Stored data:
Start of Block
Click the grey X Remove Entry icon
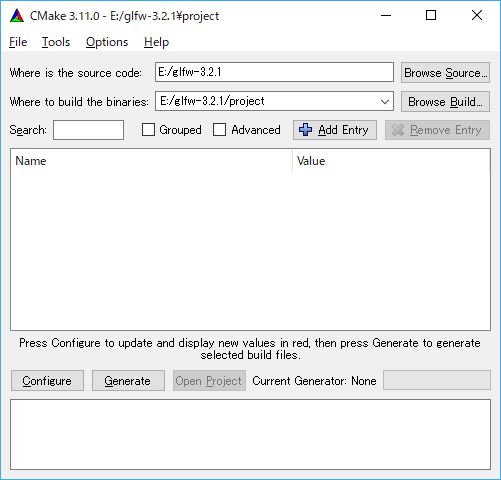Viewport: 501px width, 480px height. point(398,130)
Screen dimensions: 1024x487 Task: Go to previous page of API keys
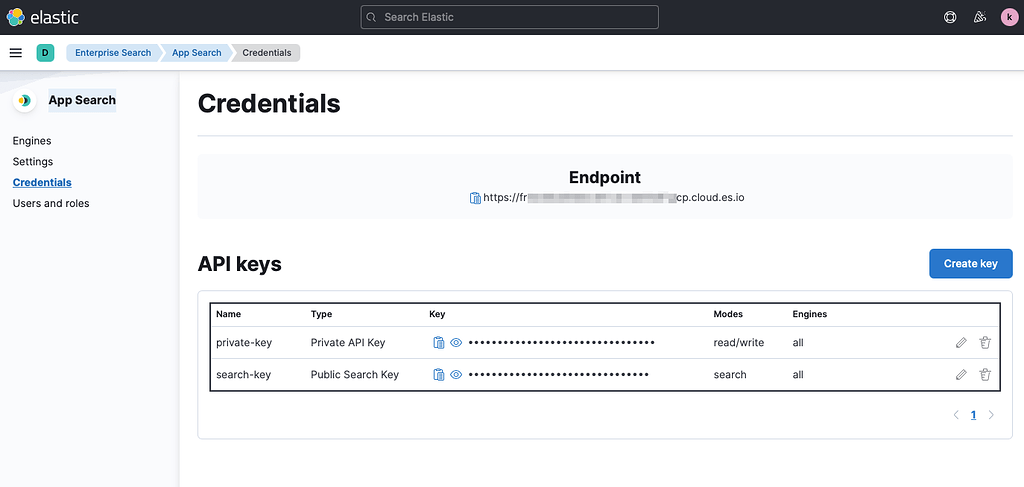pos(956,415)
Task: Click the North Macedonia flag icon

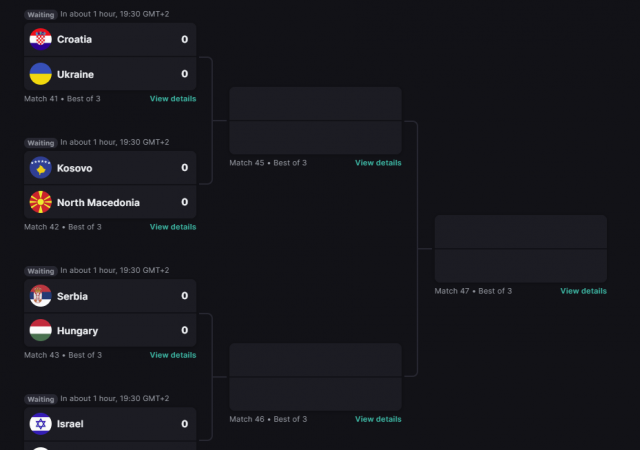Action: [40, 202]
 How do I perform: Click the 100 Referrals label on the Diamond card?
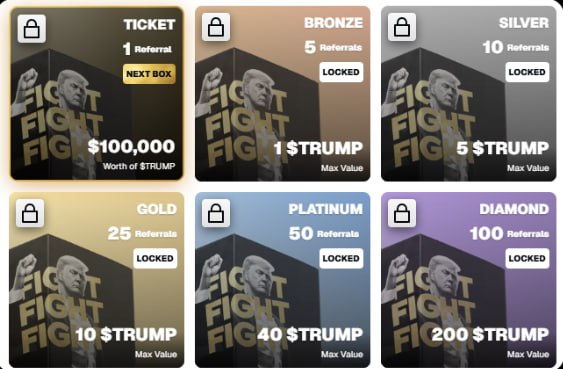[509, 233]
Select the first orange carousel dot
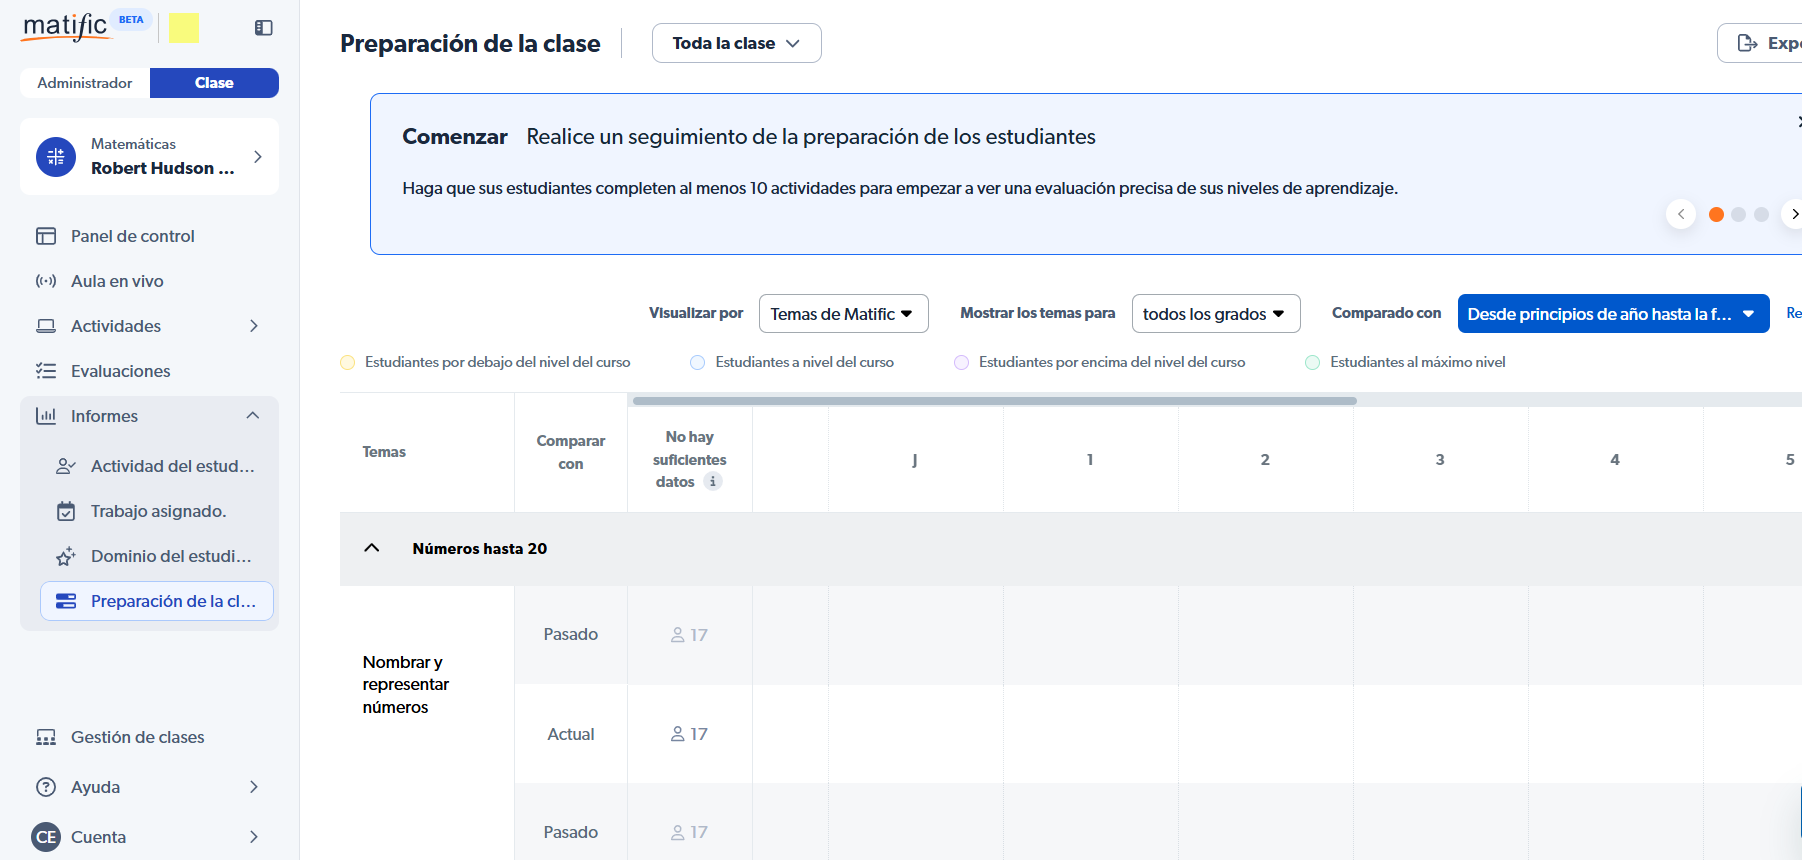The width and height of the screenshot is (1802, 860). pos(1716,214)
End of Block
Start of Block
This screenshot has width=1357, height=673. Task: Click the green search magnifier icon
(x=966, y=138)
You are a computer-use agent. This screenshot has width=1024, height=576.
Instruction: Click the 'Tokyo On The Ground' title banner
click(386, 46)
End of Block
Start of Block
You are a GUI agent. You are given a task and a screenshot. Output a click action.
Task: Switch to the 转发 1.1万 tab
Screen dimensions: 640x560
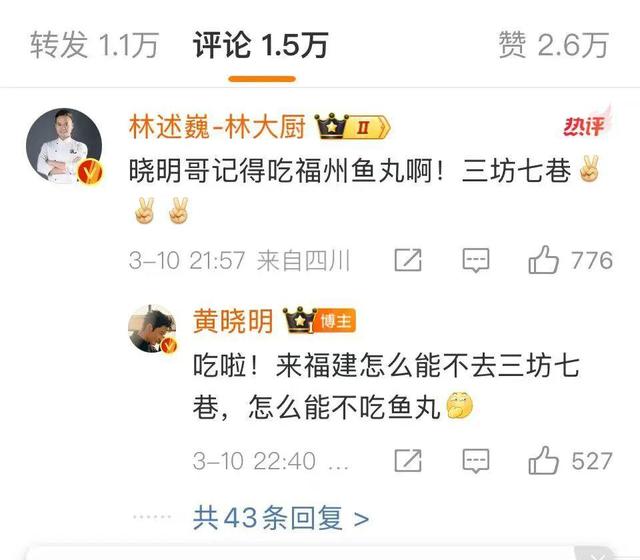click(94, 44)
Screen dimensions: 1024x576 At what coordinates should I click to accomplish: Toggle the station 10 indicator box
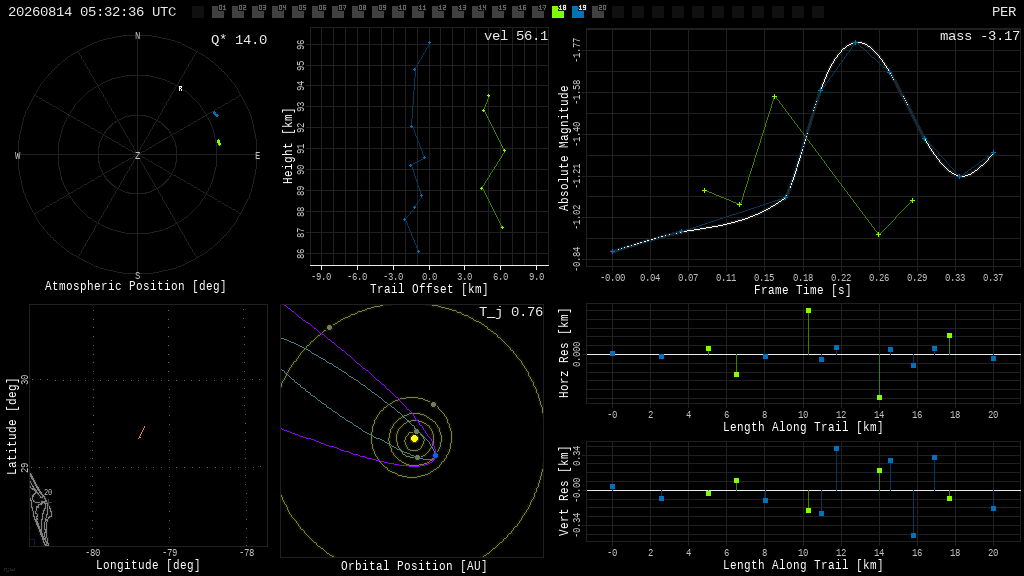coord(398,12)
End of Block
Your goal: Return each line of the entries that holds the string "agent".

Answer:
You are a computer-use agent. This screenshot has width=1024, height=576.
You are a GUI agent. You are given a task and a screenshot. Output a click action.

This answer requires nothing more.